The Tax Court sustained the Commissioner's determination. The Tax Court found that taxpayer's loss on its investment in the Remco stock was capital, rather than ordinary, in nature. The Tax Court also found that taxpayer purchased the Remco stock as an investment and, as a result, taxpayer failed to establish that the purchase fell within the limited, judicially-created exception to the general rule that a loss sustained with respect to stock is treated as a capital loss. See Corn Products Refining Co. v. Commissioner, 350 U.S. 46, 76 S. Ct. 20, 100 L. Ed. 29 (1955).
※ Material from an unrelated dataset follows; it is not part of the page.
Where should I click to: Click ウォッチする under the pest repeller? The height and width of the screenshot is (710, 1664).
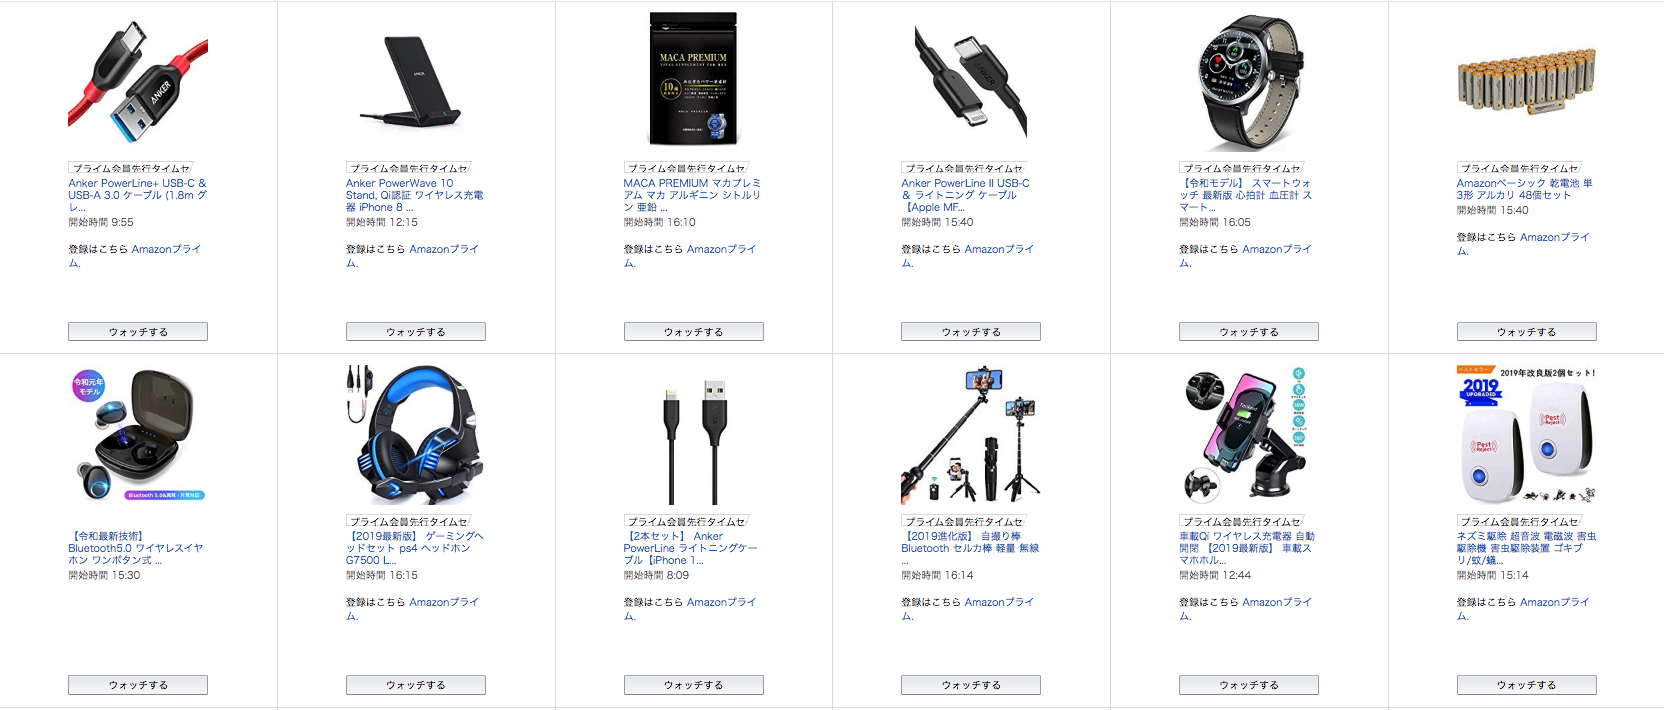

The Tax Court disallowed taxpayer's claim to a deduction as bad debts under 26 U.S.C. § 166, for the advances it had made to Remco, finding that these advances were not loans but were instead capital contributions. The Tax Court thus concluded that all of taxpayer's losses were capital in nature which could be used only to offset capital gains.

Thereafter, taxpayer filed a motion to vacate the decision contending that all or, alternatively, various portions of the advances to Remco were loans and that it was entitled to deduct an accounts receivable in the amount of $50,730, which taxpayer claimed represented accrued, but unpaid, interest due from Remco. Pursuant to a memorandum order, the Tax Court denied taxpayer's motion. In that memorandum, the Tax Court again reviewed the evidence that led it to its finding that the advances were contributions to Remco's capital and were not loans. It further concluded that the taxpayer had not presented evidence establishing its entitlement to a deduction with respect to the accounts receivable.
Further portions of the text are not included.